[Text passage]:
U.S. services, including cloud-computing and financial services, are set to grow by $37.9 billion, while purchases of energy products, such as crude oil and liquefied natural gas, will also rise by $52.4 billion.
Beijing agreed to purchase an additional $32 billion of farm goods over the next two years, including soybeans, cotton, grains, and meat. It also pledged to strive to buy an additional $5 billion of agricultural products annually. In addition, the regime agreed to allow more market access to U.S. meat, poultry, dairy, pet food, and agriculture biotechnology.
The deal includes measures aimed at preventing and punishing the theft of trade secrets.
It makes it easier for aggrieved U.S. firms to request authorities to initiate criminal investigations in China, and for them to prove their case in civil proceedings. The regime also agreed to establish enforcement procedures for rights holders in cases of online infringement.
Beijing agreed to end its longstanding practice of forcing U.S. companies to transfer technology to domestic business partners as a condition of market access. Any transfers or licensing of technology must be “based on market terms that are voluntary and reflect mutual agreement.”
The regime committed to refrain from devaluing its currency or making large-scale interventions in its currency market. It also agreed to regular disclosures of data on its foreign exchange reserves.
The deal creates a dispute resolution system that prescribes time frames for actions at various stages: starting from the working level, escalating all the way up to the USTR and Vice Premier level of both countries.
It is designed to be a 75-day period from the start of the appeal until resolution of the dispute, according to a senior administration official. If there’s no resolution within that time frame, then there will be an opportunity for expedited consultations on the remedy for an additional 15 days. If parties fail to reach a resolution they have the choice to quit the agreement, the official said.

[Directive 1]:
Could you output, as a numbered list with blank lines omitted, everything in the rows from the line containing "Viewport: 976px width, 492px" down to the line containing "pos(872,57)", both included? Leave the pictures out.

[Dataset entries]
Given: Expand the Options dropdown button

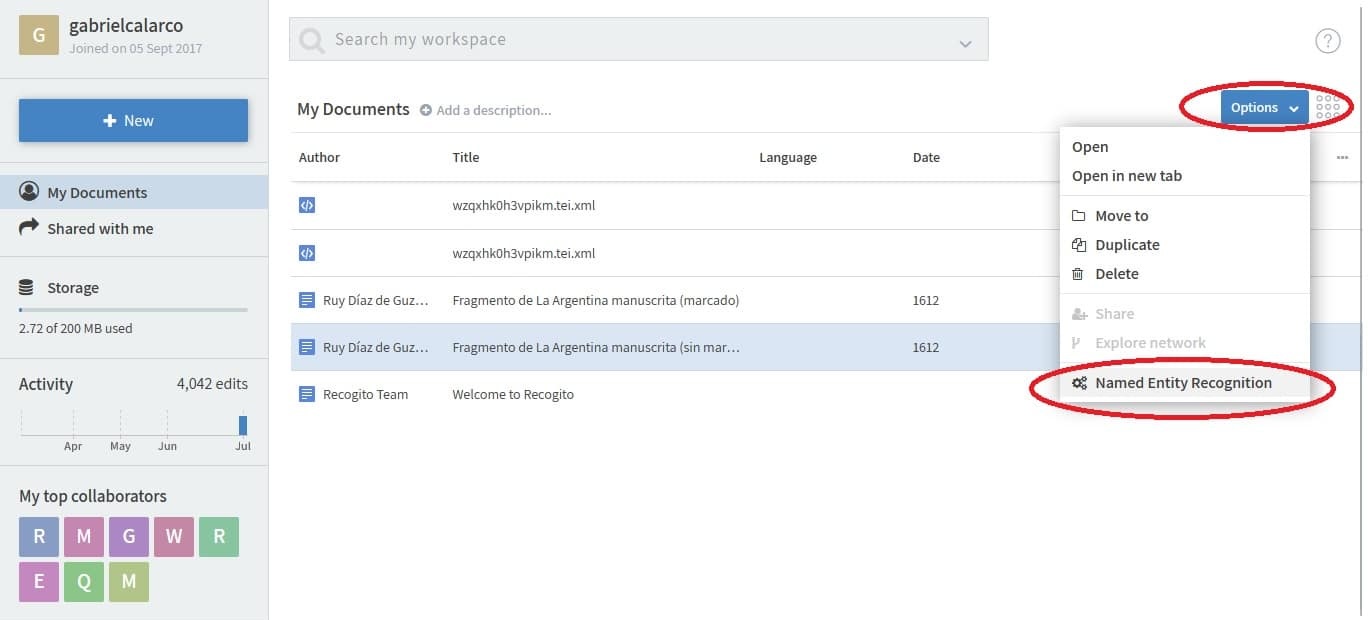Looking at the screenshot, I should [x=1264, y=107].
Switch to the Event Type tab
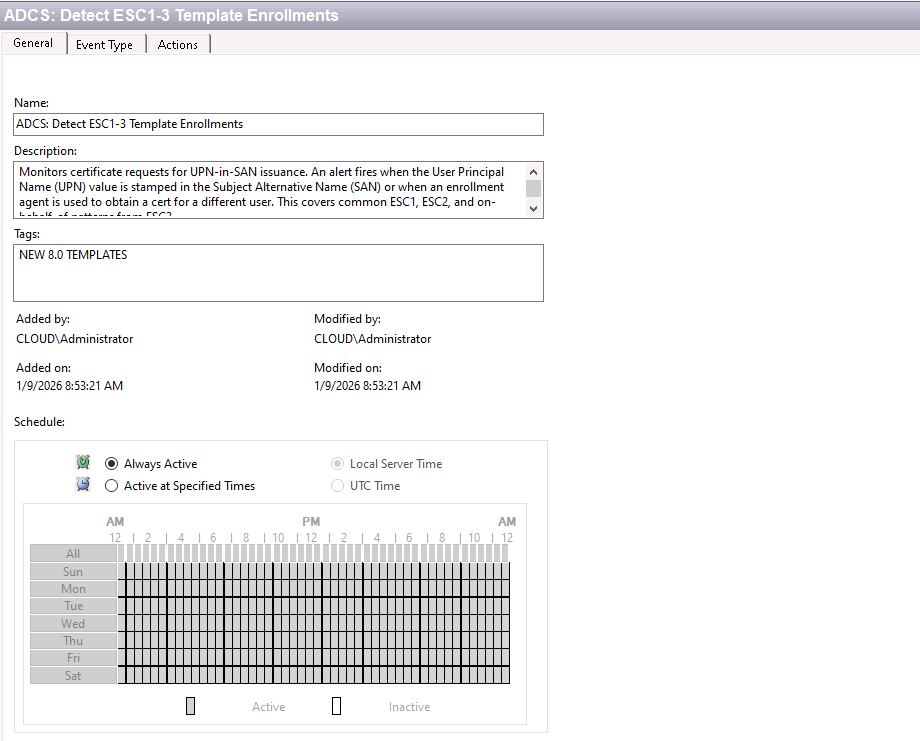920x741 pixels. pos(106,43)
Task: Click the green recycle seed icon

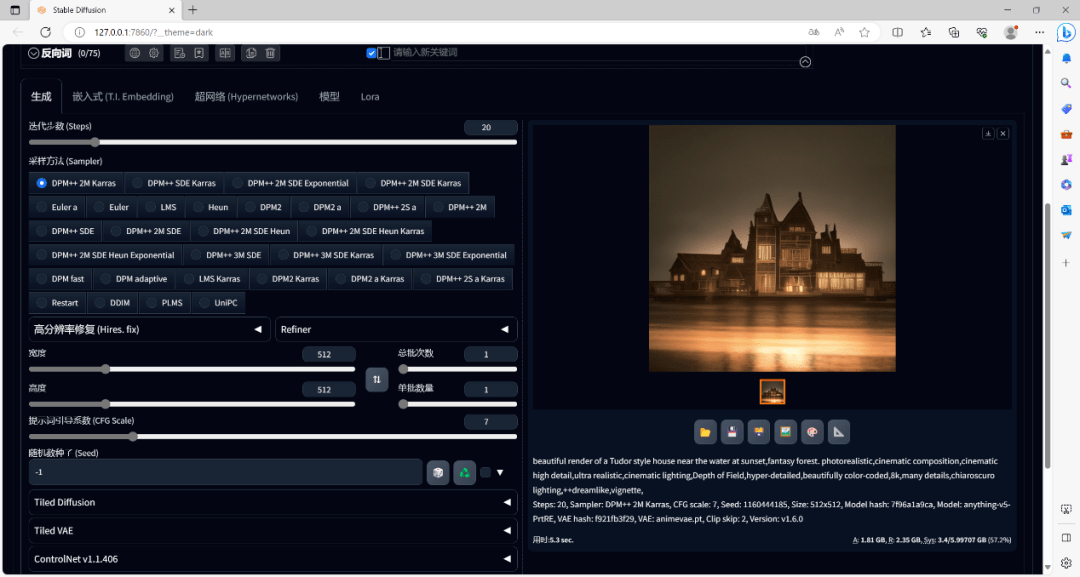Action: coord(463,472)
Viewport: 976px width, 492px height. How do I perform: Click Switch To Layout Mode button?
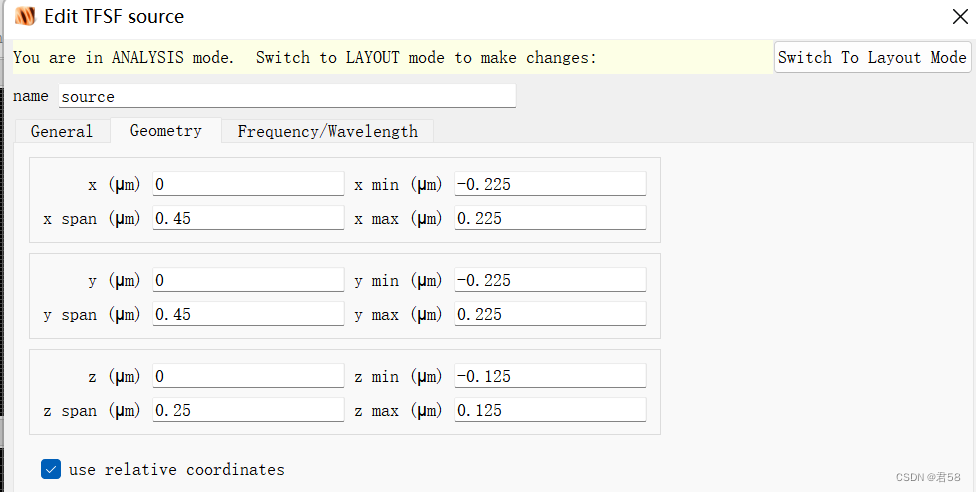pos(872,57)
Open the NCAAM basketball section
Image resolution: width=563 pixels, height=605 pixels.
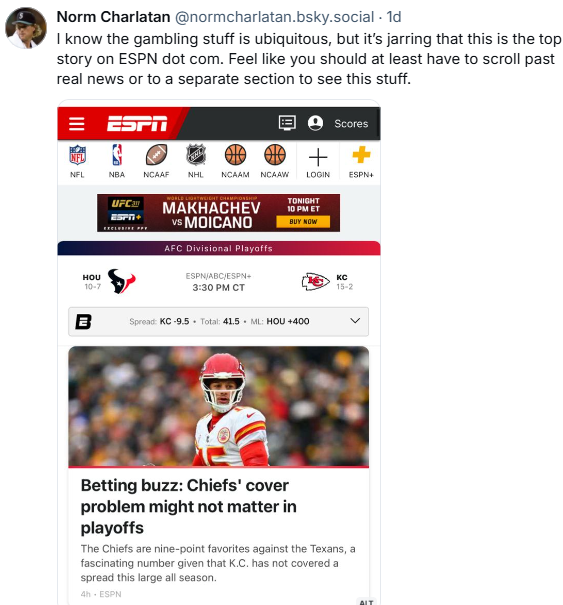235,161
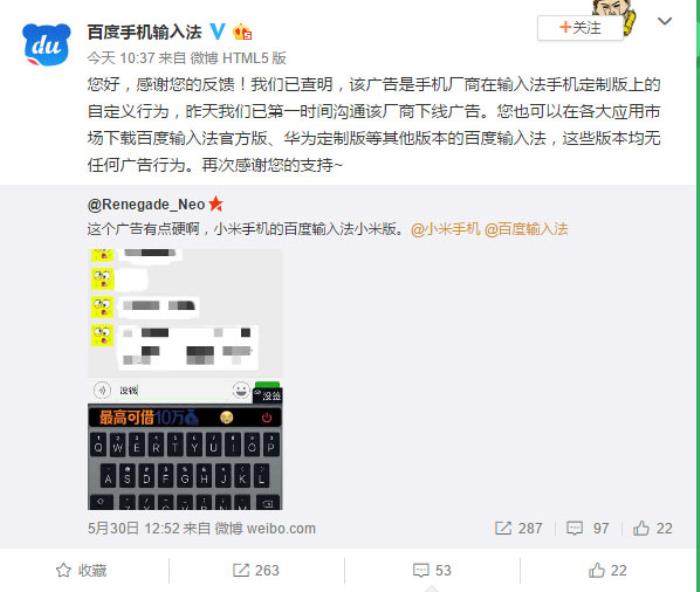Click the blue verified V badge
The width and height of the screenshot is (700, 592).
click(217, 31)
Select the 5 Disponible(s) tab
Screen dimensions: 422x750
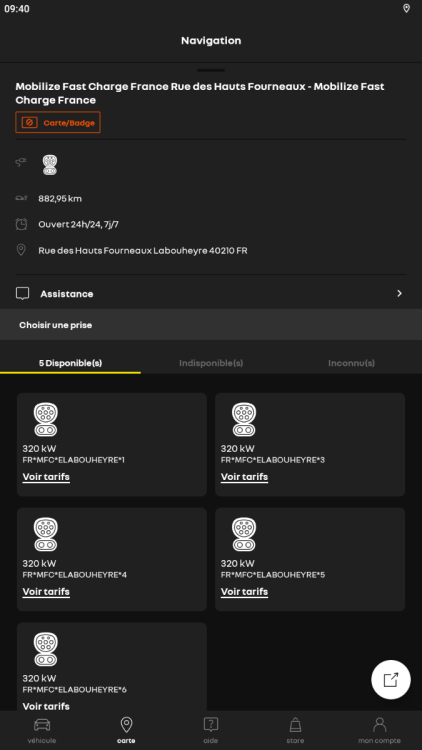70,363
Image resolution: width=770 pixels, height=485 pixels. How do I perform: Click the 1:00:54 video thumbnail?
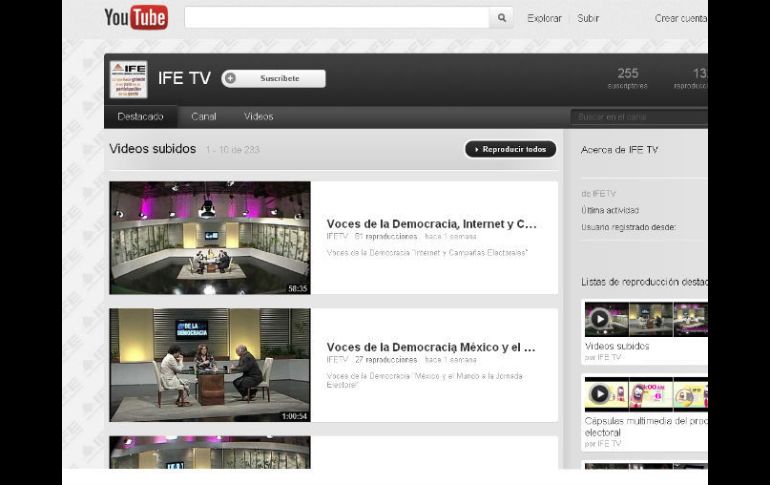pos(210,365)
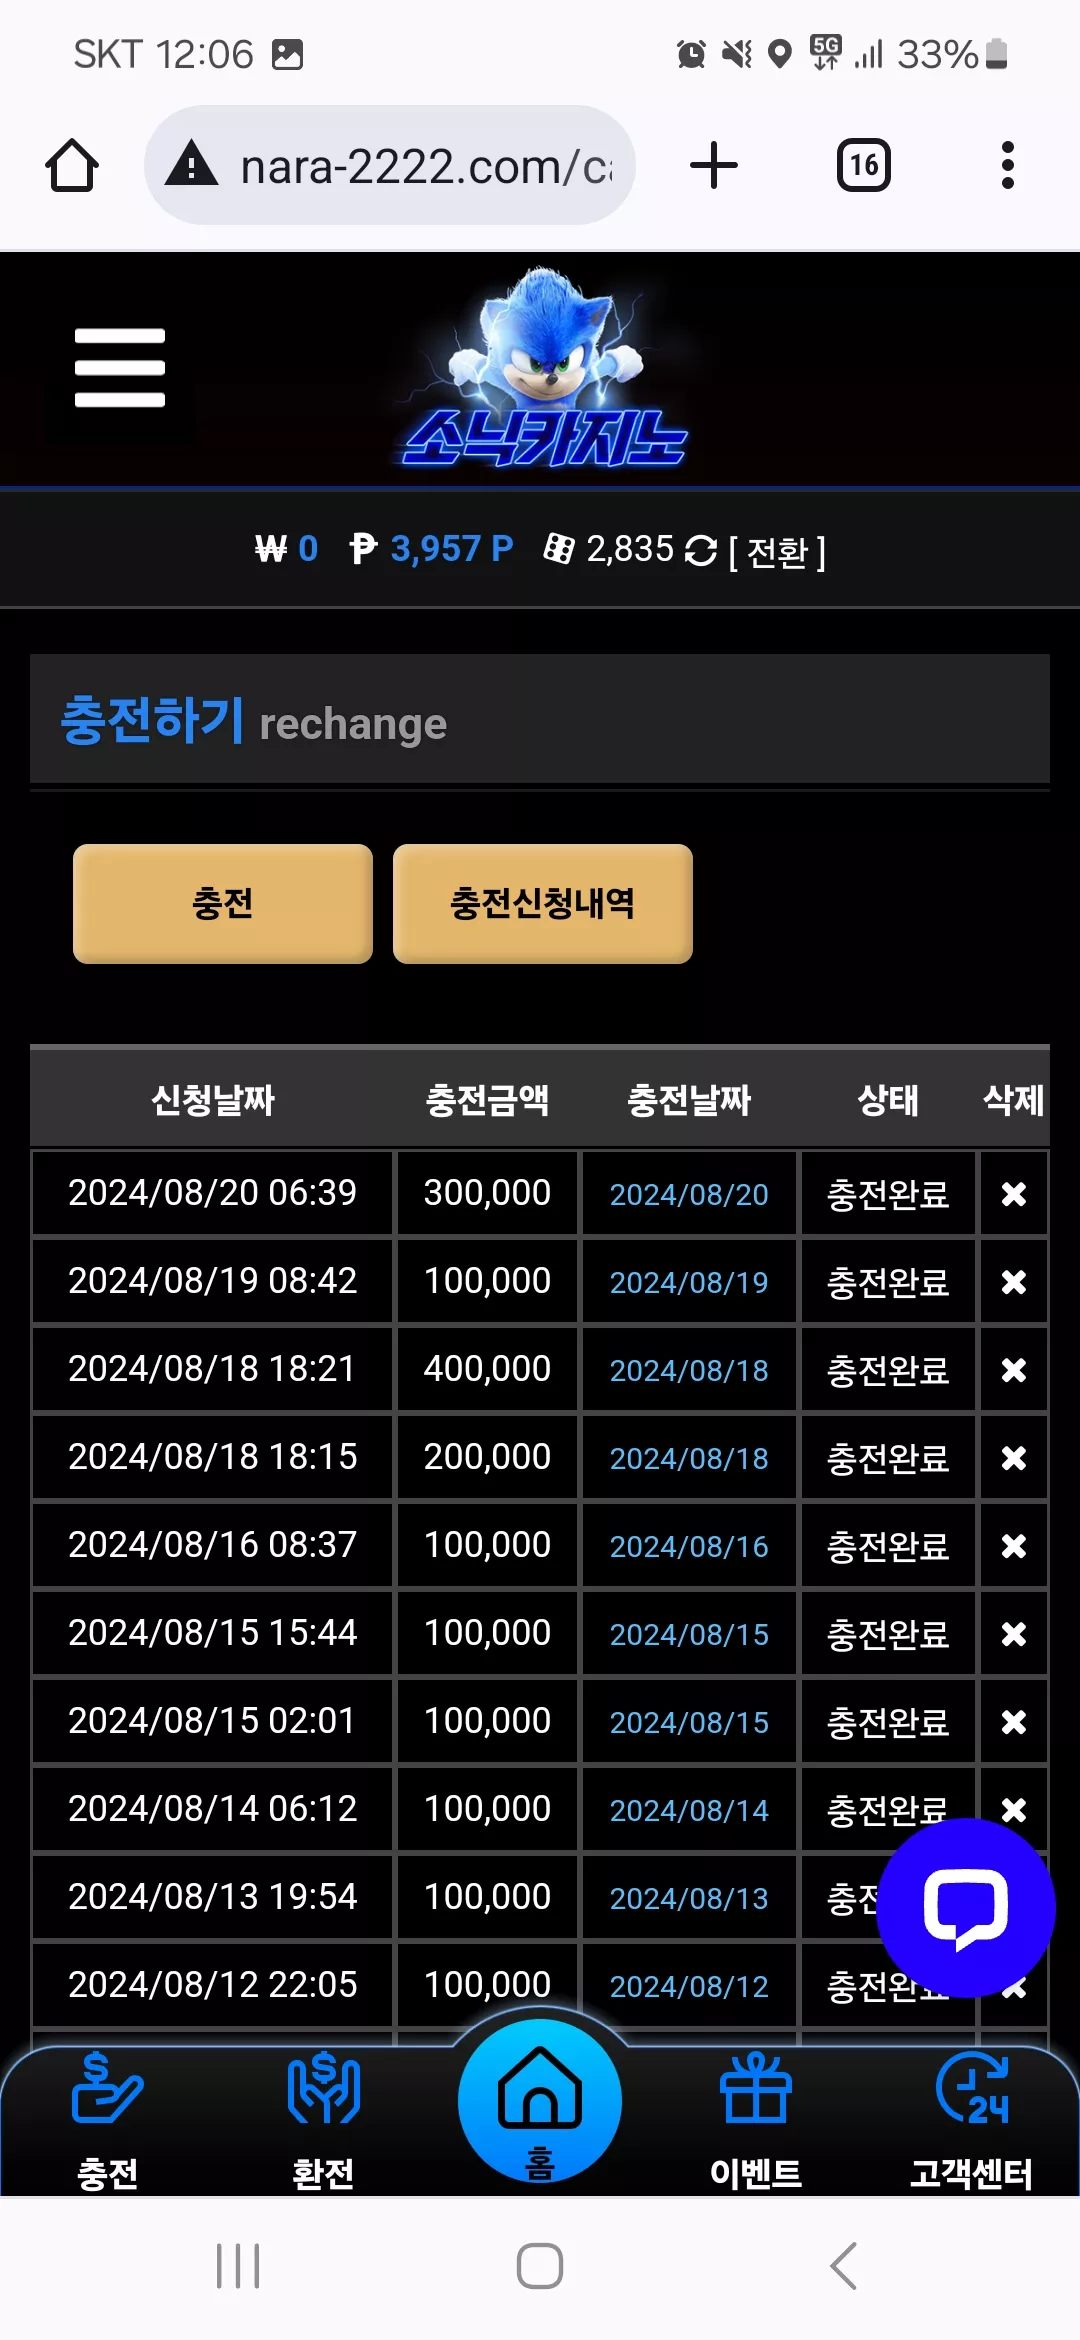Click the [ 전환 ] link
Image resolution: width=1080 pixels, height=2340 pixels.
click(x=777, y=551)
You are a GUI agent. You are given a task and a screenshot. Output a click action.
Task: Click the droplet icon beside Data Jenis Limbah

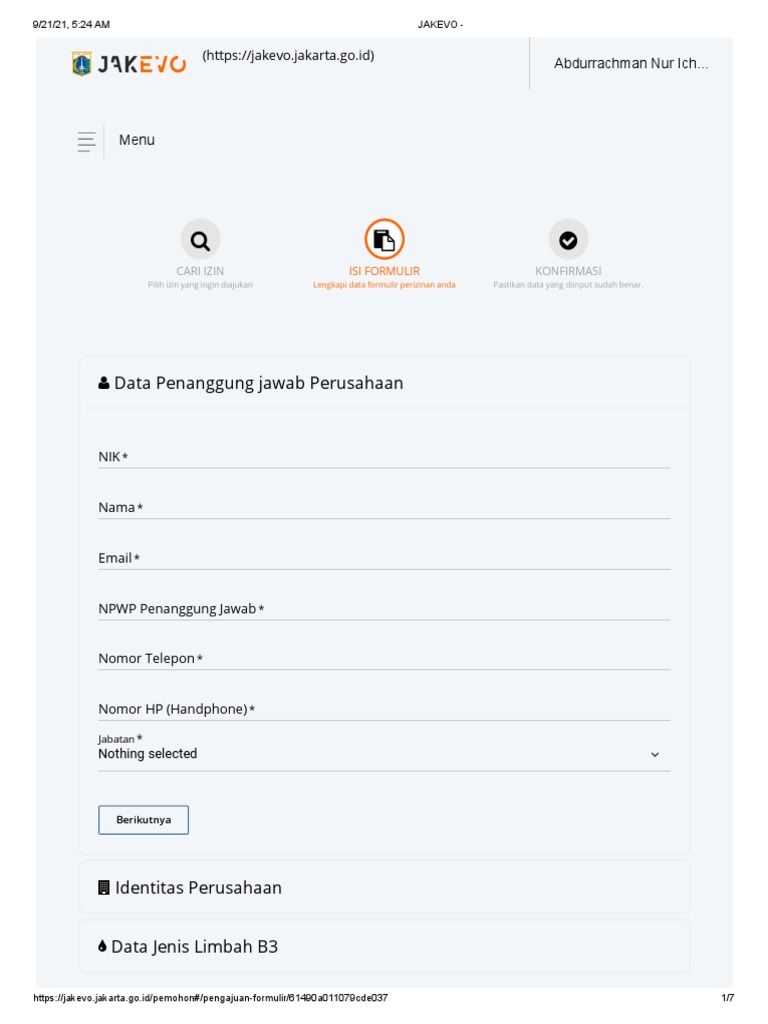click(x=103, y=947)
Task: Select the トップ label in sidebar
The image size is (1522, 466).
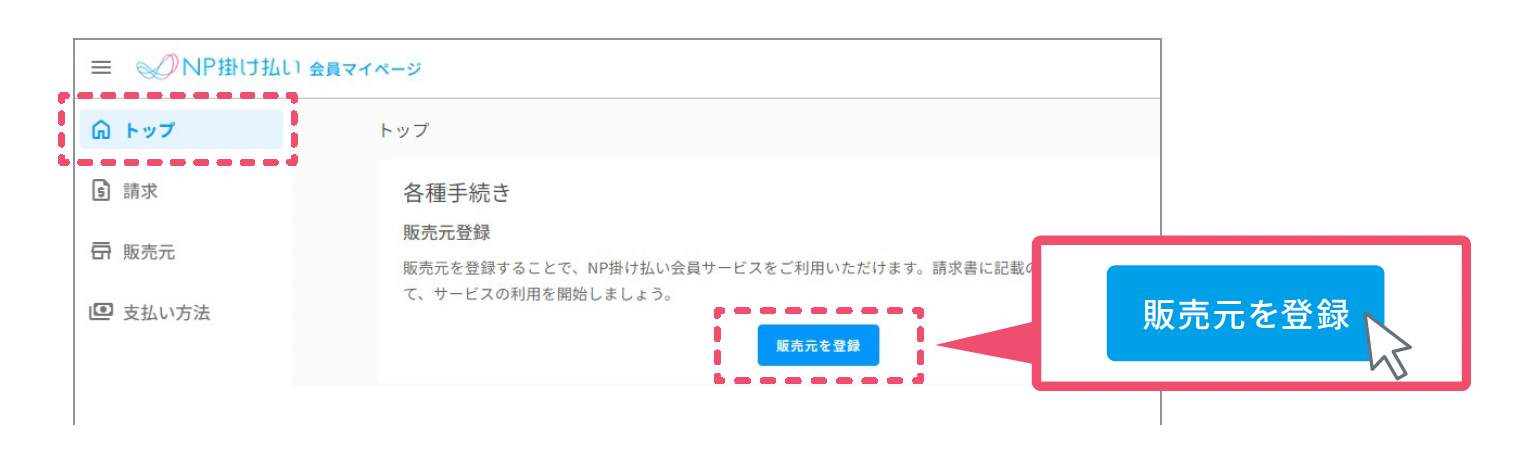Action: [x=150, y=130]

[Directive 2]:
In the trade deal text, how long is the period from the start of an appeal until resolution of the dispute designed to be?

[Final result 1]:
1. Viewport: 976px width, 492px height. How do I perform: Click Switch To Layout Mode button?
2. pos(872,57)

[Final result 2]:
75 days.